## [ABOUT THIS EXERCISE]
From the data that follows, copy every line with the string "image".

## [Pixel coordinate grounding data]
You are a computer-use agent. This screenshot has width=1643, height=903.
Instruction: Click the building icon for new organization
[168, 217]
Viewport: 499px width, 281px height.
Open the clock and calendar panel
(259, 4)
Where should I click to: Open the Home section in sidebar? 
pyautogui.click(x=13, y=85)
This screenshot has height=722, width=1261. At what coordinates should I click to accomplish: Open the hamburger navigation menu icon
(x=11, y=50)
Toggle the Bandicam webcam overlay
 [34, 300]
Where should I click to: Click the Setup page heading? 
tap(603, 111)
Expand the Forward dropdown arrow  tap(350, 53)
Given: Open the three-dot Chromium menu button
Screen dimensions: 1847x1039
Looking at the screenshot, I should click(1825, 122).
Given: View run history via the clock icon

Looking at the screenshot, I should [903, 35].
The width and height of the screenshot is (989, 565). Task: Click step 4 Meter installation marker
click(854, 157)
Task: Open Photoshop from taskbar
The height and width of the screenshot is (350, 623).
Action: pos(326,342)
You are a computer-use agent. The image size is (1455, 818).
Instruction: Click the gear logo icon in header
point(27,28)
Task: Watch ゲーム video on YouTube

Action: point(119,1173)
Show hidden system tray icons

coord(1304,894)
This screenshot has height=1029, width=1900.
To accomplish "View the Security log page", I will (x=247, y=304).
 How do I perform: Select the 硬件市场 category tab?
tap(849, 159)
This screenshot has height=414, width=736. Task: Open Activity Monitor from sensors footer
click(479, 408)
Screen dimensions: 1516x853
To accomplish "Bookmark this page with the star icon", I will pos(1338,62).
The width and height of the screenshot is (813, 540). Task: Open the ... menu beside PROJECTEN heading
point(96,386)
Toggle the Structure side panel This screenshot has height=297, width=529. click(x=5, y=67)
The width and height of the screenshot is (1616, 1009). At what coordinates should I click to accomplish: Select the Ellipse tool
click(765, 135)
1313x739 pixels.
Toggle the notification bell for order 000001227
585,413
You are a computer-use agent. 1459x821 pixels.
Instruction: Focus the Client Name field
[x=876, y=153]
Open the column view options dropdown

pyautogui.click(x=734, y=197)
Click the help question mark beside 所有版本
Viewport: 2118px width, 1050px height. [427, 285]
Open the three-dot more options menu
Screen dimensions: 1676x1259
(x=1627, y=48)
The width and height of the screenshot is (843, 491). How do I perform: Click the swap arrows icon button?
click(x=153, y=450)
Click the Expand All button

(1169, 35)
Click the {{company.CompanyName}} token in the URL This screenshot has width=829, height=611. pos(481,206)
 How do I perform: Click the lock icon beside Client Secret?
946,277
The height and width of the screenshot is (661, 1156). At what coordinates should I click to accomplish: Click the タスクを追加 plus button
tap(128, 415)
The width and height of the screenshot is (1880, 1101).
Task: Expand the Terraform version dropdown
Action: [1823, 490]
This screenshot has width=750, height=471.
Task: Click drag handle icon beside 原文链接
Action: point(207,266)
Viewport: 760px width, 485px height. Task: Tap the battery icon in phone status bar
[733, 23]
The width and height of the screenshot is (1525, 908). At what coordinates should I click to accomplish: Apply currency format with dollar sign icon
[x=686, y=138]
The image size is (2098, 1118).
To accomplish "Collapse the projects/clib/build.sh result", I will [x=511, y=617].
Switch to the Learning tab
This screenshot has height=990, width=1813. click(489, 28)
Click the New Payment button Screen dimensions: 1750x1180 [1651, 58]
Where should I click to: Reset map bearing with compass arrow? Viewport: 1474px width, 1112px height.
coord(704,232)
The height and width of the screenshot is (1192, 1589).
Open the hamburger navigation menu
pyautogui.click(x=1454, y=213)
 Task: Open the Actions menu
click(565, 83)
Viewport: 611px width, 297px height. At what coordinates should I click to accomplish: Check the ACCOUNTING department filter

## [PROBLEM SOLUTION]
You are a computer-use agent. The image size is (1455, 818).
The image size is (2098, 1118).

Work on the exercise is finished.